**TASK DIRECTIONS:**
Each entry must be output once more without any change.
◇ ◇ ◇ ◇
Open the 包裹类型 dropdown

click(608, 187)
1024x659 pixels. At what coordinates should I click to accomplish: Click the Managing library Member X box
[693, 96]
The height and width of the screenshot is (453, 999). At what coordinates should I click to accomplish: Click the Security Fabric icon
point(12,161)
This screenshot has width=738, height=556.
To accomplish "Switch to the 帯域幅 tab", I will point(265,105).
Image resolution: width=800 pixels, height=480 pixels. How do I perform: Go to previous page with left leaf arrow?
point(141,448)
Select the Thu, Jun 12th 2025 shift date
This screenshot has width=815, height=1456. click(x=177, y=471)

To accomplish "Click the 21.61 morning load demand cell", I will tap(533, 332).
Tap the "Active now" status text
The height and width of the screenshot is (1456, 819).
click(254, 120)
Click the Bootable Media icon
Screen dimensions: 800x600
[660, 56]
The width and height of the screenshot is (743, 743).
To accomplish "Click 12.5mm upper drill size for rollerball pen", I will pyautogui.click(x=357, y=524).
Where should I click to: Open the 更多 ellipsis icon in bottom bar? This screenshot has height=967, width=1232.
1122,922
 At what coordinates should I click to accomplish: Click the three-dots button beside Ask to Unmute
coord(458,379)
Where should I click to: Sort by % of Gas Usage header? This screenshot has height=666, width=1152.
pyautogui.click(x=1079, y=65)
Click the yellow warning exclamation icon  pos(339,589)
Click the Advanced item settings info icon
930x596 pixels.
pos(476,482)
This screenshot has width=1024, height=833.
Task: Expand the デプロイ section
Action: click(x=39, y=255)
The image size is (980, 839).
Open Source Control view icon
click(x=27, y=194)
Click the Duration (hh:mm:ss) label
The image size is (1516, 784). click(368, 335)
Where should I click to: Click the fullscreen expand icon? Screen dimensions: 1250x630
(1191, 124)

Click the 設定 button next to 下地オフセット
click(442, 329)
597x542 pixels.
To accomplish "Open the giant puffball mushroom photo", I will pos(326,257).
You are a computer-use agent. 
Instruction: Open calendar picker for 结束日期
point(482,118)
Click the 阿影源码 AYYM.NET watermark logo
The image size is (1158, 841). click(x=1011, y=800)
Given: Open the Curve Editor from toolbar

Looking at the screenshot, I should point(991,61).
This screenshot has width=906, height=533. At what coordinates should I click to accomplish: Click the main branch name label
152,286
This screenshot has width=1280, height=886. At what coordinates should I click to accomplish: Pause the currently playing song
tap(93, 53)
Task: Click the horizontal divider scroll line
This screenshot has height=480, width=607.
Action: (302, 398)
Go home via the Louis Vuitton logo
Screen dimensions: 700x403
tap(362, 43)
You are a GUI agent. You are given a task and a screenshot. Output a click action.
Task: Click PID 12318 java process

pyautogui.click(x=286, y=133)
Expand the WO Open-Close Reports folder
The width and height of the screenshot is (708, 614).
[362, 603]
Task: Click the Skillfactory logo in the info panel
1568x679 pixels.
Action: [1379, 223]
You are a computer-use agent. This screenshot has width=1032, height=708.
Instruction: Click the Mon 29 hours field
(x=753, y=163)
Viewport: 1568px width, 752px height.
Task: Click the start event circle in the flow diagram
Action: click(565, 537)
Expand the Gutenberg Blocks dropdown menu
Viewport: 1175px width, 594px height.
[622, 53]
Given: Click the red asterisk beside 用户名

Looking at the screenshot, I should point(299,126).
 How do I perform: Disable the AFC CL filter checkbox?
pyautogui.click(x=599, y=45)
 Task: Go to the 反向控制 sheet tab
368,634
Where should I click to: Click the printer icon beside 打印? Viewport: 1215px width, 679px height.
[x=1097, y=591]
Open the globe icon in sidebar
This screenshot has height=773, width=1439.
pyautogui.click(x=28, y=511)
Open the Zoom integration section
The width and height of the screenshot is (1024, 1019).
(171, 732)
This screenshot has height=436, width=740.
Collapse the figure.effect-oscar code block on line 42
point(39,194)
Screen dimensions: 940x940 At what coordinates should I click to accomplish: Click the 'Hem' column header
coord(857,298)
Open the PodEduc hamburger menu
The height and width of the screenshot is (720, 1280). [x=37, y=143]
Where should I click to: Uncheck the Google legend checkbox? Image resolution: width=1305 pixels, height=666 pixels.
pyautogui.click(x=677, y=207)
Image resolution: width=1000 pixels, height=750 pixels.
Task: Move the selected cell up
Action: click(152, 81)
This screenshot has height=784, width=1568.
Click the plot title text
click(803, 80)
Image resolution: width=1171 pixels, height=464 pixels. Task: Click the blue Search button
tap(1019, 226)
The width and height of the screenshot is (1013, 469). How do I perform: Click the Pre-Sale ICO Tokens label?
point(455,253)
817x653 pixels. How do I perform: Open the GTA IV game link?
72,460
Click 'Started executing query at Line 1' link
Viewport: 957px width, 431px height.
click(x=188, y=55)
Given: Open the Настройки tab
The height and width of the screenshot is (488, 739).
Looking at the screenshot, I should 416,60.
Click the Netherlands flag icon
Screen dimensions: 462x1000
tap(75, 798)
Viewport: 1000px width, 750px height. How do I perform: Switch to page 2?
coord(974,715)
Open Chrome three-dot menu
◇ ◇ ◇ ◇
**EXERCISE ANSWER:**
Open the 包裹类型 dropdown

click(608, 187)
1024x659 pixels. At what coordinates should I click to accomplish: Click the Managing library Member X box
[693, 96]
The height and width of the screenshot is (453, 999). At what coordinates should I click to accomplish: Click the Security Fabric icon
point(12,161)
This screenshot has width=738, height=556.
To accomplish "Switch to the 帯域幅 tab", I will point(265,105).
Image resolution: width=800 pixels, height=480 pixels. How do I perform: Go to previous page with left leaf arrow?
point(141,448)
Select the Thu, Jun 12th 2025 shift date
This screenshot has width=815, height=1456. click(x=177, y=471)

To accomplish "Click the 21.61 morning load demand cell", I will tap(533, 332).
Tap the "Active now" status text
The height and width of the screenshot is (1456, 819).
click(254, 120)
Click the Bootable Media icon
Screen dimensions: 800x600
[660, 56]
The width and height of the screenshot is (743, 743).
To accomplish "Click 12.5mm upper drill size for rollerball pen", I will pyautogui.click(x=357, y=524).
Where should I click to: Open the 更多 ellipsis icon in bottom bar? This screenshot has height=967, width=1232.
1122,922
 At what coordinates should I click to accomplish: Click the three-dots button beside Ask to Unmute
coord(458,379)
Where should I click to: Sort by % of Gas Usage header? This screenshot has height=666, width=1152.
pyautogui.click(x=1079, y=65)
Click the yellow warning exclamation icon  pos(339,589)
Click the Advanced item settings info icon
930x596 pixels.
pos(476,482)
This screenshot has width=1024, height=833.
Task: Expand the デプロイ section
Action: click(x=39, y=255)
The image size is (980, 839).
Open Source Control view icon
click(x=27, y=194)
Click the Duration (hh:mm:ss) label
The image size is (1516, 784). click(368, 335)
Where should I click to: Click the fullscreen expand icon? Screen dimensions: 1250x630
(1191, 124)

Click the 設定 button next to 下地オフセット
click(442, 329)
597x542 pixels.
To accomplish "Open the giant puffball mushroom photo", I will pos(326,257).
You are a computer-use agent. 
Instruction: Open calendar picker for 结束日期
point(482,118)
Click the 阿影源码 AYYM.NET watermark logo
The image size is (1158, 841). click(x=1011, y=800)
Given: Open the Curve Editor from toolbar

Looking at the screenshot, I should point(991,61).
This screenshot has width=906, height=533. At what coordinates should I click to accomplish: Click the main branch name label
152,286
This screenshot has width=1280, height=886. At what coordinates should I click to accomplish: Pause the currently playing song
tap(93, 53)
Task: Click the horizontal divider scroll line
This screenshot has height=480, width=607.
Action: (302, 398)
Go home via the Louis Vuitton logo
Screen dimensions: 700x403
tap(362, 43)
You are a GUI agent. You are given a task and a screenshot. Output a click action.
Task: Click PID 12318 java process

pyautogui.click(x=286, y=133)
Expand the WO Open-Close Reports folder
The width and height of the screenshot is (708, 614).
[362, 603]
Task: Click the Skillfactory logo in the info panel
1568x679 pixels.
Action: [1379, 223]
You are a computer-use agent. This screenshot has width=1032, height=708.
Instruction: Click the Mon 29 hours field
(x=753, y=163)
Viewport: 1568px width, 752px height.
Task: Click the start event circle in the flow diagram
Action: click(565, 537)
Expand the Gutenberg Blocks dropdown menu
Viewport: 1175px width, 594px height.
[622, 53]
Given: Click the red asterisk beside 用户名

Looking at the screenshot, I should point(299,126).
 How do I perform: Disable the AFC CL filter checkbox?
pyautogui.click(x=599, y=45)
 Task: Go to the 反向控制 sheet tab
368,634
Where should I click to: Click the printer icon beside 打印? Viewport: 1215px width, 679px height.
[x=1097, y=591]
Open the globe icon in sidebar
This screenshot has height=773, width=1439.
pyautogui.click(x=28, y=511)
Open the Zoom integration section
The width and height of the screenshot is (1024, 1019).
(171, 732)
This screenshot has height=436, width=740.
Collapse the figure.effect-oscar code block on line 42
point(39,194)
Screen dimensions: 940x940 At what coordinates should I click to accomplish: Click the 'Hem' column header
coord(857,298)
Open the PodEduc hamburger menu
The height and width of the screenshot is (720, 1280). [x=37, y=143]
Where should I click to: Uncheck the Google legend checkbox? Image resolution: width=1305 pixels, height=666 pixels.
pyautogui.click(x=677, y=207)
Image resolution: width=1000 pixels, height=750 pixels.
Task: Move the selected cell up
Action: click(152, 81)
This screenshot has height=784, width=1568.
Click the plot title text
click(803, 80)
Image resolution: width=1171 pixels, height=464 pixels. Task: Click the blue Search button
tap(1019, 226)
The width and height of the screenshot is (1013, 469). How do I perform: Click the Pre-Sale ICO Tokens label?
point(455,253)
817x653 pixels. How do I perform: Open the GTA IV game link?
72,460
Click 'Started executing query at Line 1' link
Viewport: 957px width, 431px height.
click(x=188, y=55)
Given: Open the Настройки tab
The height and width of the screenshot is (488, 739).
Looking at the screenshot, I should 416,60.
Click the Netherlands flag icon
Screen dimensions: 462x1000
tap(75, 798)
Viewport: 1000px width, 750px height. How do I perform: Switch to page 2?
coord(974,715)
Open Chrome three-dot menu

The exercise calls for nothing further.